━━ Records for processing
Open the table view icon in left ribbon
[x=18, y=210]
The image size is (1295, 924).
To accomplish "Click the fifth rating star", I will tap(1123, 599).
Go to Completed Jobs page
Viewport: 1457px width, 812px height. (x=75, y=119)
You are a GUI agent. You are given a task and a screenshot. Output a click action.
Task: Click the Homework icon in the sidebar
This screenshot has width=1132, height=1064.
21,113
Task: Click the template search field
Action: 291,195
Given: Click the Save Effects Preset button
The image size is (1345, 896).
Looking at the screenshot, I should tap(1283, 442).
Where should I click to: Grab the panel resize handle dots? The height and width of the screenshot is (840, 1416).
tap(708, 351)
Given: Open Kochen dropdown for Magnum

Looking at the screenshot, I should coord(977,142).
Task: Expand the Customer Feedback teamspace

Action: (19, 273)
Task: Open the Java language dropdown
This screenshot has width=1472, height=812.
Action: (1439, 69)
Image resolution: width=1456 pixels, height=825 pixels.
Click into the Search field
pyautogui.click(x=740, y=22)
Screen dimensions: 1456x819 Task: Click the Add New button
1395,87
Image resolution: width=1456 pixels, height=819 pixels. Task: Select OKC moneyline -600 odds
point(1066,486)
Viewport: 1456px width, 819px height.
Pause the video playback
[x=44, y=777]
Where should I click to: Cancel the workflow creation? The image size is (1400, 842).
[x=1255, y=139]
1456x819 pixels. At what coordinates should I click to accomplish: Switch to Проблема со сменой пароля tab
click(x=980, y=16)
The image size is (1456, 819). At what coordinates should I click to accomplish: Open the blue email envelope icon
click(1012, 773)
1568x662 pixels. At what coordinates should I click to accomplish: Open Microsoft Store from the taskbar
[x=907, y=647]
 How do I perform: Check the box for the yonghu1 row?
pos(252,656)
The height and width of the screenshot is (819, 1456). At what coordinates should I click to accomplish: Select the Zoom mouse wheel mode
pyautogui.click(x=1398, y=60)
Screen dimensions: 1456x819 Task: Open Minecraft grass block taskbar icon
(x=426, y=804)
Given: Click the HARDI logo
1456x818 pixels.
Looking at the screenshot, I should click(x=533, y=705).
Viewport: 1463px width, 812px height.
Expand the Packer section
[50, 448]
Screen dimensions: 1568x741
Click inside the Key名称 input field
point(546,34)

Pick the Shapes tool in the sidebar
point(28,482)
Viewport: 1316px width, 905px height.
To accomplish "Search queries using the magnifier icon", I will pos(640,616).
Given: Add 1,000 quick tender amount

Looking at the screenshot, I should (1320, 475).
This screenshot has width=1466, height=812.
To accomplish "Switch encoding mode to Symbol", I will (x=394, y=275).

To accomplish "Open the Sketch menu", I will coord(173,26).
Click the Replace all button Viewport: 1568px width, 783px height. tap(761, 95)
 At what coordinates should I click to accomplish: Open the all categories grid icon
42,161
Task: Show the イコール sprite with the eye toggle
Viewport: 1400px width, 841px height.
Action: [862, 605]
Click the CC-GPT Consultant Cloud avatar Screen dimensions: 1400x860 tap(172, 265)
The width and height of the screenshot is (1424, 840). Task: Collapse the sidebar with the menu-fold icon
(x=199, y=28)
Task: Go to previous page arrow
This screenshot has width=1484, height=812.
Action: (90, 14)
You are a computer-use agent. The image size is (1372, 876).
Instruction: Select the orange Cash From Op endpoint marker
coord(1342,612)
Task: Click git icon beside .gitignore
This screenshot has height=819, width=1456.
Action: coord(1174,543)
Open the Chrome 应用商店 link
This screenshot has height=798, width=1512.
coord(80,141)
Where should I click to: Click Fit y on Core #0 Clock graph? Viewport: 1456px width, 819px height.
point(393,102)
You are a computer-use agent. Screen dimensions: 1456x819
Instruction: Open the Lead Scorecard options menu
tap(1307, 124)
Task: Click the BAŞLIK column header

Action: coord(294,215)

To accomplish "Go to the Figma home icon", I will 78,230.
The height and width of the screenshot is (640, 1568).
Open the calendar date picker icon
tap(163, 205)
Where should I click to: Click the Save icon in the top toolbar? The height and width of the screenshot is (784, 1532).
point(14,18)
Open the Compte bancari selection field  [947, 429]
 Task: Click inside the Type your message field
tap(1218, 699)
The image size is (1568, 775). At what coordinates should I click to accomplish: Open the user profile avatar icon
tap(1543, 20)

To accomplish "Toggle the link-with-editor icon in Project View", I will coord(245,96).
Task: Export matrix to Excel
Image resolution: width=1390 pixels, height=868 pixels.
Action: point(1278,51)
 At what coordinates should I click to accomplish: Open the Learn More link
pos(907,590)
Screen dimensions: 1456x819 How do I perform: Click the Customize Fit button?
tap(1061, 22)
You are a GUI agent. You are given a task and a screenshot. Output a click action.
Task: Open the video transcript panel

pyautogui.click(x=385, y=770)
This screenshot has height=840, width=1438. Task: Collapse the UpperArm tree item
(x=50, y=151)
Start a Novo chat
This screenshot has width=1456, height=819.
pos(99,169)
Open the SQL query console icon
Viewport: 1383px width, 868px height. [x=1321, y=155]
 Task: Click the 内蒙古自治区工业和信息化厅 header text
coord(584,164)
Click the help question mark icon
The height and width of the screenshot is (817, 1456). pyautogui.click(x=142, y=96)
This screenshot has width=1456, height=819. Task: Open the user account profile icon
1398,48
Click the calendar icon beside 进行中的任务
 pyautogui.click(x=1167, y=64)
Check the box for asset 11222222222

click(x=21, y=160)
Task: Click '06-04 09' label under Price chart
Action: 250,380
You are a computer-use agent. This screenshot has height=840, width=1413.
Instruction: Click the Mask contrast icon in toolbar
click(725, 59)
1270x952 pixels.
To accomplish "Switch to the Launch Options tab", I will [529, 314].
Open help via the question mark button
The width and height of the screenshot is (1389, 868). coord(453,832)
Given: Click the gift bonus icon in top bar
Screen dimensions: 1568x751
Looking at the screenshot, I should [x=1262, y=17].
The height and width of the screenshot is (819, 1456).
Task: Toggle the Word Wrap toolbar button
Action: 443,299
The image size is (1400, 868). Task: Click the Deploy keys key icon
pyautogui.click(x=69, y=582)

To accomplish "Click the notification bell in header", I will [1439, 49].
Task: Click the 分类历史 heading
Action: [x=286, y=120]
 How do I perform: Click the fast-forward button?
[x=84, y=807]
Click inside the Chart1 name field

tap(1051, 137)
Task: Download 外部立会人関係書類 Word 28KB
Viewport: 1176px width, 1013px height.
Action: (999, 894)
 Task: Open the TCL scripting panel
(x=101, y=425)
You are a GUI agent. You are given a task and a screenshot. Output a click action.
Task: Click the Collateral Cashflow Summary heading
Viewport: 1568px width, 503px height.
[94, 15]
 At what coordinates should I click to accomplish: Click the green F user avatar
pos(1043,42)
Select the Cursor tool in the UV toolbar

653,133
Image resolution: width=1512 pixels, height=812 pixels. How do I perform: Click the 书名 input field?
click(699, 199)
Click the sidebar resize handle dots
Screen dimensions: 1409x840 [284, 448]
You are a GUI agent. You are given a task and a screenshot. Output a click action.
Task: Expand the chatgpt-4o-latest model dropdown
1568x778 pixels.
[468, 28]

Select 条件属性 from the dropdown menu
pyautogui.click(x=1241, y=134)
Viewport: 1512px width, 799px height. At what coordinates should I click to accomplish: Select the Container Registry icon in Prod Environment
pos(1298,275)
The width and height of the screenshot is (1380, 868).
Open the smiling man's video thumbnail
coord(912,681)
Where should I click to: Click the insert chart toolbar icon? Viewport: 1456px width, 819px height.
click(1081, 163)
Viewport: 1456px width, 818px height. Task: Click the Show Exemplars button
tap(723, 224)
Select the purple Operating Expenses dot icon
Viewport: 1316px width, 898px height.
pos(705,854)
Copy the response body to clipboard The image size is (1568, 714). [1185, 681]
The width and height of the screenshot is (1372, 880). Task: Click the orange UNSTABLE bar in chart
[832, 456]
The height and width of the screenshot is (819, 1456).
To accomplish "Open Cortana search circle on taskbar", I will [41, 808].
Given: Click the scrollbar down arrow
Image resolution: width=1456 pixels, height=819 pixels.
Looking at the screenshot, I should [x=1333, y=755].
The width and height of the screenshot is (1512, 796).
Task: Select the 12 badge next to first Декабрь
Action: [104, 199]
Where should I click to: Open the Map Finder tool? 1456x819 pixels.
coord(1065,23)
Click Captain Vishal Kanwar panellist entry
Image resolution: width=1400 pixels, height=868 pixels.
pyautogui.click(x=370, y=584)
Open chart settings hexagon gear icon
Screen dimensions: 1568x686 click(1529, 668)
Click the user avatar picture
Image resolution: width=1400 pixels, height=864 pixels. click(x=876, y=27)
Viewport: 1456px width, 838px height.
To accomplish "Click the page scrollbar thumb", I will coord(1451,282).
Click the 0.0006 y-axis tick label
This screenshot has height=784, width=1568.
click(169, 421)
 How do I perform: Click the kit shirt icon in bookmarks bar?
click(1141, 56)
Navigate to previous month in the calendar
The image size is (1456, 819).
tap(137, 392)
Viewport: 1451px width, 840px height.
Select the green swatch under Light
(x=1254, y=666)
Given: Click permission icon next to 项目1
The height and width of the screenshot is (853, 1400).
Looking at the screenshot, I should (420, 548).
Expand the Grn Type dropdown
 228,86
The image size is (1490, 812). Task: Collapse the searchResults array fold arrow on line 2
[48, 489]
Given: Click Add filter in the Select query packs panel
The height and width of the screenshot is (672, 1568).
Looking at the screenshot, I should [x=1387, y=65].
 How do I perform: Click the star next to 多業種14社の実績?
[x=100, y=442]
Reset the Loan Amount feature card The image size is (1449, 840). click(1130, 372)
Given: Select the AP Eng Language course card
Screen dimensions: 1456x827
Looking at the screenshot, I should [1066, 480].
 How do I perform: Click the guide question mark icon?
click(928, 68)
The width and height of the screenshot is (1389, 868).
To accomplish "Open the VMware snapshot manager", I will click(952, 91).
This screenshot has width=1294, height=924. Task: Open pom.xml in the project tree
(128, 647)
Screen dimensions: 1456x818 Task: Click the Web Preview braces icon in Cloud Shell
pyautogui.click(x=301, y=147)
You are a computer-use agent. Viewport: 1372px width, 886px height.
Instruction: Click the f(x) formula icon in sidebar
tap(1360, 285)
━━━━
### Your task
The lines running from the start of the data through the one that contains "Task: Click the Homework icon in the sidebar" should be reproduced exactly, and only those.

### Solution to the exercise
Open the table view icon in left ribbon
[x=18, y=210]
The image size is (1295, 924).
To accomplish "Click the fifth rating star", I will tap(1123, 599).
Go to Completed Jobs page
Viewport: 1457px width, 812px height. (x=75, y=119)
You are a GUI agent. You are given a task and a screenshot. Output a click action.
Task: Click the Homework icon in the sidebar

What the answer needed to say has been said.